→ **WRITTEN PROBLEM**: Reproduce each of the following items word for word, keeping every line unchanged.

** Begin DATASET ENTRIES **

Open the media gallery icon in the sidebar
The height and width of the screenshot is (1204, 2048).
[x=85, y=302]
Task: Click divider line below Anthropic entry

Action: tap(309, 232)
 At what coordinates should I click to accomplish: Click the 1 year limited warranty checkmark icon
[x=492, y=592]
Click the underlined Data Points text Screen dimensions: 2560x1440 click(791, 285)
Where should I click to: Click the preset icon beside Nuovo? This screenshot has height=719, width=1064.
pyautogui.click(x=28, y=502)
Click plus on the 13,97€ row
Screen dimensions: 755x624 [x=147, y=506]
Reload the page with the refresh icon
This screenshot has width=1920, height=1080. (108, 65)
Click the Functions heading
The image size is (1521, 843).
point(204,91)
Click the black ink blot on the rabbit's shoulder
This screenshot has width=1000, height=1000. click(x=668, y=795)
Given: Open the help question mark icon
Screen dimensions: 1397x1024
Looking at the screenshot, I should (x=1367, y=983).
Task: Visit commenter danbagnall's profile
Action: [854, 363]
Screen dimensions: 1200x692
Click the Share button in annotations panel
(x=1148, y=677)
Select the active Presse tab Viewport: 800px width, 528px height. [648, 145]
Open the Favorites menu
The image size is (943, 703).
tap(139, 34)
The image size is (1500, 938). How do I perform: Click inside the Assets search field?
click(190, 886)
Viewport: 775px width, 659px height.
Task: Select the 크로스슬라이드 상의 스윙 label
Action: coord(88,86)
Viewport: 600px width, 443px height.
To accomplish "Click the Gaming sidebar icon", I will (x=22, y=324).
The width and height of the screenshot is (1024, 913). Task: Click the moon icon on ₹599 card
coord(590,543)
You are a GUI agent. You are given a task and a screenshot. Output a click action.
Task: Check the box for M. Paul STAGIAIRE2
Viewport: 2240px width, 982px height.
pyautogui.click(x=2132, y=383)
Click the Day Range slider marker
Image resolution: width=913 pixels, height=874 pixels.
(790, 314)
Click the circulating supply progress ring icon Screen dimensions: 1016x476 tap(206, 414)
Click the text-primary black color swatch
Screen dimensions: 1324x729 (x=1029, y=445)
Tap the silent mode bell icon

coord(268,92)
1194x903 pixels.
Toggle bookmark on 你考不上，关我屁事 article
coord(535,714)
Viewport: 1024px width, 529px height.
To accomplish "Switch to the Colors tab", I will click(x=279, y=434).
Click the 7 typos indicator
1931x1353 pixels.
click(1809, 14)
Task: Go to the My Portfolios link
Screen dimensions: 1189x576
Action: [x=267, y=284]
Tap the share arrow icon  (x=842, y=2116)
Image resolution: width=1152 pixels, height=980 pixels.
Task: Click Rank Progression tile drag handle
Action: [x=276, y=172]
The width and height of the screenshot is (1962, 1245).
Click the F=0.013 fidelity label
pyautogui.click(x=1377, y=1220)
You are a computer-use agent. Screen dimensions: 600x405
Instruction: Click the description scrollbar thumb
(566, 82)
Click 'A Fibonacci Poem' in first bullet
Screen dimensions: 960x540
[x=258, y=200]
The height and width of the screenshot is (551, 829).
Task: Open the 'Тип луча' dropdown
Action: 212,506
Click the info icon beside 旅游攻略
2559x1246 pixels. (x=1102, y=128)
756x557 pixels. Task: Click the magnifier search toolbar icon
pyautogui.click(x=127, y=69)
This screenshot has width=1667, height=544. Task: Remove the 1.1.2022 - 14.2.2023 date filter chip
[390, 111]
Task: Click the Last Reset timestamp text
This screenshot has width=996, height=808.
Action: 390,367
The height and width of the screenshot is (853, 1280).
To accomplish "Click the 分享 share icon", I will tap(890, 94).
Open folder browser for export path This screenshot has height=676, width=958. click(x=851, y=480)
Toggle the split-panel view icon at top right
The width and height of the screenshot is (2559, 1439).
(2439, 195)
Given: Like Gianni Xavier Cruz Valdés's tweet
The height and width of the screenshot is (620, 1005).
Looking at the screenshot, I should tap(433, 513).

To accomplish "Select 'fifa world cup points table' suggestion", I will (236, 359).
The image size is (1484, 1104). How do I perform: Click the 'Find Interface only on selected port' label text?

** End DATASET ENTRIES **

→ **EXERCISE RESPONSE**:
Open the media gallery icon in the sidebar
The height and width of the screenshot is (1204, 2048).
[x=85, y=302]
Task: Click divider line below Anthropic entry

Action: tap(309, 232)
 At what coordinates should I click to accomplish: Click the 1 year limited warranty checkmark icon
[x=492, y=592]
Click the underlined Data Points text Screen dimensions: 2560x1440 click(791, 285)
Where should I click to: Click the preset icon beside Nuovo? This screenshot has height=719, width=1064.
pyautogui.click(x=28, y=502)
Click plus on the 13,97€ row
Screen dimensions: 755x624 [x=147, y=506]
Reload the page with the refresh icon
This screenshot has width=1920, height=1080. (108, 65)
Click the Functions heading
The image size is (1521, 843).
point(204,91)
Click the black ink blot on the rabbit's shoulder
This screenshot has width=1000, height=1000. click(x=668, y=795)
Given: Open the help question mark icon
Screen dimensions: 1397x1024
Looking at the screenshot, I should (x=1367, y=983).
Task: Visit commenter danbagnall's profile
Action: [854, 363]
Screen dimensions: 1200x692
Click the Share button in annotations panel
(x=1148, y=677)
Select the active Presse tab Viewport: 800px width, 528px height. [648, 145]
Open the Favorites menu
The image size is (943, 703).
tap(139, 34)
The image size is (1500, 938). How do I perform: Click inside the Assets search field?
click(190, 886)
Viewport: 775px width, 659px height.
Task: Select the 크로스슬라이드 상의 스윙 label
Action: coord(88,86)
Viewport: 600px width, 443px height.
To accomplish "Click the Gaming sidebar icon", I will (x=22, y=324).
The width and height of the screenshot is (1024, 913). Task: Click the moon icon on ₹599 card
coord(590,543)
You are a GUI agent. You are given a task and a screenshot. Output a click action.
Task: Check the box for M. Paul STAGIAIRE2
Viewport: 2240px width, 982px height.
pyautogui.click(x=2132, y=383)
Click the Day Range slider marker
Image resolution: width=913 pixels, height=874 pixels.
(790, 314)
Click the circulating supply progress ring icon Screen dimensions: 1016x476 tap(206, 414)
Click the text-primary black color swatch
Screen dimensions: 1324x729 (x=1029, y=445)
Tap the silent mode bell icon

coord(268,92)
1194x903 pixels.
Toggle bookmark on 你考不上，关我屁事 article
coord(535,714)
Viewport: 1024px width, 529px height.
To accomplish "Switch to the Colors tab", I will click(x=279, y=434).
Click the 7 typos indicator
1931x1353 pixels.
click(1809, 14)
Task: Go to the My Portfolios link
Screen dimensions: 1189x576
Action: [x=267, y=284]
Tap the share arrow icon  (x=842, y=2116)
Image resolution: width=1152 pixels, height=980 pixels.
Task: Click Rank Progression tile drag handle
Action: [x=276, y=172]
The width and height of the screenshot is (1962, 1245).
Click the F=0.013 fidelity label
pyautogui.click(x=1377, y=1220)
You are a computer-use agent. Screen dimensions: 600x405
Instruction: Click the description scrollbar thumb
(566, 82)
Click 'A Fibonacci Poem' in first bullet
Screen dimensions: 960x540
[x=258, y=200]
The height and width of the screenshot is (551, 829).
Task: Open the 'Тип луча' dropdown
Action: 212,506
Click the info icon beside 旅游攻略
2559x1246 pixels. (x=1102, y=128)
756x557 pixels. Task: Click the magnifier search toolbar icon
pyautogui.click(x=127, y=69)
This screenshot has width=1667, height=544. Task: Remove the 1.1.2022 - 14.2.2023 date filter chip
[390, 111]
Task: Click the Last Reset timestamp text
This screenshot has width=996, height=808.
Action: 390,367
The height and width of the screenshot is (853, 1280).
To accomplish "Click the 分享 share icon", I will tap(890, 94).
Open folder browser for export path This screenshot has height=676, width=958. click(x=851, y=480)
Toggle the split-panel view icon at top right
The width and height of the screenshot is (2559, 1439).
(2439, 195)
Given: Like Gianni Xavier Cruz Valdés's tweet
The height and width of the screenshot is (620, 1005).
Looking at the screenshot, I should tap(433, 513).

To accomplish "Select 'fifa world cup points table' suggestion", I will (236, 359).
The image size is (1484, 1104). How do I perform: Click the 'Find Interface only on selected port' label text?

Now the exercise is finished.